The 1960s feared bureaucratic coldness and insisted on compassion. The 1980s feared an unworkable flood of exemptions. Smith feared judicial subjectivity and longed for crisp, bright lines. The COVID cases fear inconsistent treatment and fractured trust. The ministerial exception cases fear government intrusion into spiritual life.
And now? The Court fears itself—and the gravity of choosing the next standard.
We’re watching the doctrine stretch, strain, and occasionally snap under the weight of a country that has grown more diverse, more divided, more sensitive to inequality, and more suspicious of state power. Some days it bends with grace. Other days it stiffens and cracks. But always, the movement tells us something about the moment we’re in.
Free Exercise isn’t just an area of constitutional law.
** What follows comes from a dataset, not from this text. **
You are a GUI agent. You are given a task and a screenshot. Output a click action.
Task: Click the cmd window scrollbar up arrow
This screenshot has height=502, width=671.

It’s America’s ongoing attempt to figure out how to live together when our deepest commitments collide with the machinery of government and with the commitments of our neighbors.


To me, Smith feels like a case stuck in the times. DARE and the continued cultural fears of anything outside of the WASP sphere of influence seemed to infiltrate the minds of policymakers. The idea of drugs as something sacred, especially psychedelic ones, probably grated against the beliefs of multiple members of the Court at the time. (Forget about the place of alcohol in Catholicism). Turning to today where psychedelics are much more prominent in an official manner--medical studies, recreation, etc.--I imagine the Court would reach a different decision and I wish they would work on a new standard rather than carveouts that are going to annoy me when study for the final!